Wednesday, November 7, 2012

Memory and Interpretation

I think that one of the most annoying experiences a person can have is to watch a movie with someone who has already seen it numerous times and who likes to recite lines from the movie before they even happen.  This person knows the movie. He sees the film playing through his mind in advance. He has viewed the move so many times that he knows he is frontward, backward, inside-out. Nothing catches him off-guard.

After you see a movie so many times, you might become so familiar with the film that it no longer conveys new meaning. The same thing is sadly true for the way many Christians read the Bible, I think. This semester I am taking an advanced Greek class, and each week our assignment is to translate a chunk of Pauline material from the ancient Greek text into English. Several weeks ago, my professor pointed out that a danger in such translation is to do more remembering than actual translating. These passages that we translate are not especially new to any of us. We are seminary students who have read the New Testament multiple times, and it can become easy to allow my memory of the English versions of a given text to dictate the way in which I translate it. Sometimes I might come across an unfamiliar Greek word or grammatical structure, and I think, "Well, it looks like it says this, but that can't be right, because I know it must say something more like that." This isn't translating. It's remembering.

This same thing happens, not only in translation, but also in interpretation. I've been a Christian for a while now, and I've spent a lot of time reading and studying the Bible. Because of this, I think I know what the Bible says. So each morning, when I flip open my Bible and pick up wherever I left off the day before, I already have an expectation for what I should find. Even just by looking at the book and chapter number, or the headings on the page, I begin with a notion of what my reading that day will tell me. The conclusions I'm going to reach are often decided before I even start to read. Because I have already read the passage so many times before, I remember what I have already been taught the passage means rather than truly interpreting it afresh.

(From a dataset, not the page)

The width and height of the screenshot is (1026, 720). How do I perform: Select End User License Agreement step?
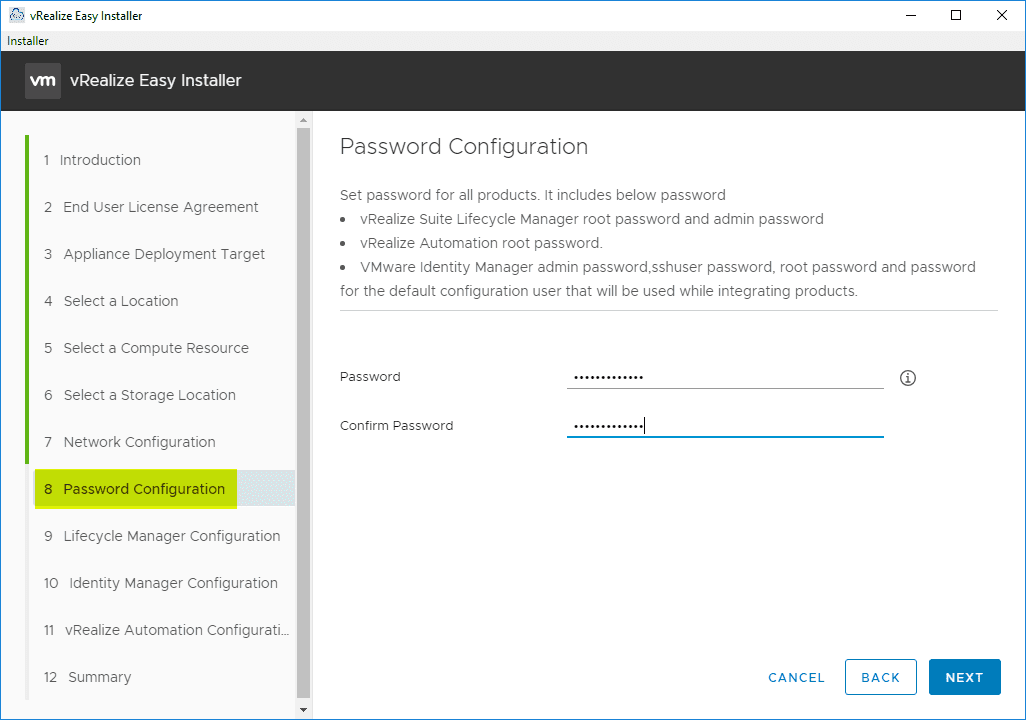point(160,207)
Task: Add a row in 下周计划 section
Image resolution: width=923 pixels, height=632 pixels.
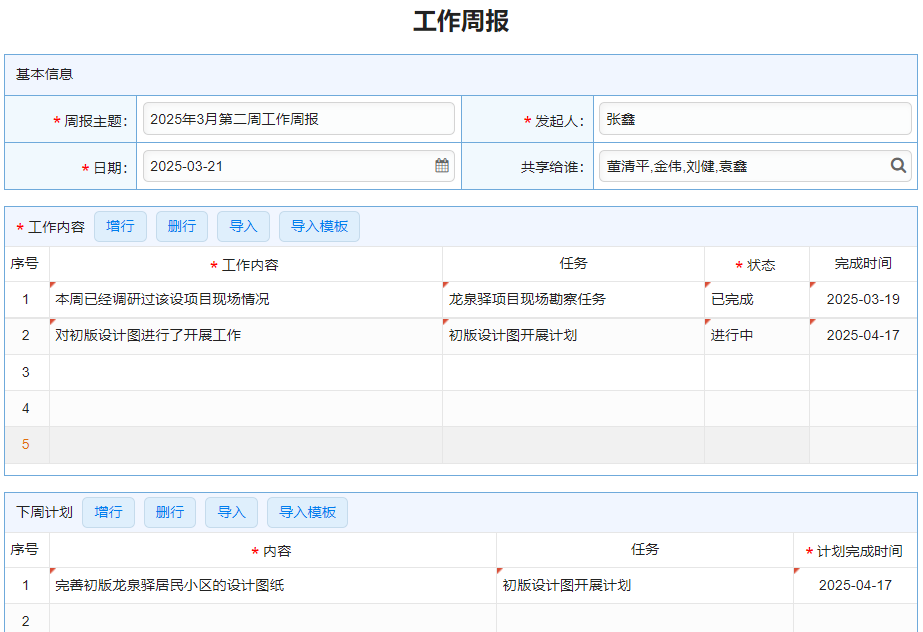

Christians like to be told what they already believe. Pretty early on, we tend to develop a set of beliefs, and we hold to those beliefs pretty stringently. And so when we read the Bible or hear a sermon, we expect those beliefs to simply be reaffirmed.

You can become so familiar with a text or an idea that you stop really listening.

Do you ever really expect to find something new when you approach God's Word? Do you ever anticipate that one of your long-held beliefs will be challenged? Are you ever open to gaining a new understanding of God and of what his design is for your life?

I don't think Bible-study is meant to just be an exercise in remembering. We should seek to interpret. We should seek every day to come to God's Word anew, with ears and hearts open to what he has to say to us. If we only remember what the passage says and use it to pat ourselves on our back, we never grow or mature. We just stay the same.

That's not to say that this is easy, or even entirely possible. We always read the Bible through the filter of theological frameworks, personal history, and cultural paradigms. But as much as we are able, we must still ask each new day, "God, what are you saying in this passage today?" And then be ready to be surprised. Be open to a new way of thinking. Because sometimes, God isn't saying what we've always thought he is.

He who has ears to hear, let him hear. That's where growth happens.

He who's sure he's already heard all there is to hear.....that's where maturation ends.

1 comment:

Silas Paul said...

Great post bro. Really good challenge.